Sunderland’s Fulwell Mill has reopened recently as a visitors’ attraction.
The striking landmark is a significant cultural asset because it stands as a monument to the historical industry it served, and the unique structure could again serve as a place to learn about the industrial history of Sunderland.
Sunderland City Council and Historic England paid for the restoration. Sunderland City Council said in a statement: “The restoration project is a partnership between Sunderland City Council which provided £310,000 in funding and Historic England who awarded £99,200 of grant funding towards the £400,000 costs of repair and restoration.
“The cap of Fulwell Mill was lifted by a 200-tonne heavy crane and placed on top of the tower of the historical building. Skilled, traditional craftsmen from specialist millwright Owlsworth IJP completed the cap and fantail.
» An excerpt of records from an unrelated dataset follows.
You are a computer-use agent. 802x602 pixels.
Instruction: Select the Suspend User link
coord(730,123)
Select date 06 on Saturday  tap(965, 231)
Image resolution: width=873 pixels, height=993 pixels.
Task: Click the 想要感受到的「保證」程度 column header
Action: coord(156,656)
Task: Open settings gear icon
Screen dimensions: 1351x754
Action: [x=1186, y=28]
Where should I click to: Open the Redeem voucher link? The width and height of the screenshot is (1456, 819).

The cap and fantail weigh approximately ten tonnes, are based on the original, early 19th Century design and are made of oak.”
Sunderland City Council Portfolio Holder for Public Health, Wellness and Culture, Councillor John Kelly said: “The crane lifting the cap and fantail into place at Fulwell Mill is a fantastic sight, and the result of a lot of hard work from all those involved.
“We can now all look forward to the sails being put in place and restoring the windmill to the city skyline, and returning one of our most loved landmarks to its former glory.”
It was closed as a visitor attraction in 2012 because of storm damage, with the cap and sails later removed in 2015 because of their fractured condition.
Since 2012, the council has been working with Beaumont Brown Conservation Architects and Bonwick Milling Heritage Consultancy on the restoration scheme approved by Historic England.
But the significance of Sunderland’s Fulwell Mill is not only in its manufacturing heritage, it is also its civic and educational appeal.
Sunderland North Community Business Centre (SNCBC), is currently developing the building with a range of attractions and activities and has completed works to the visitor centre to convert it into a café and community facility.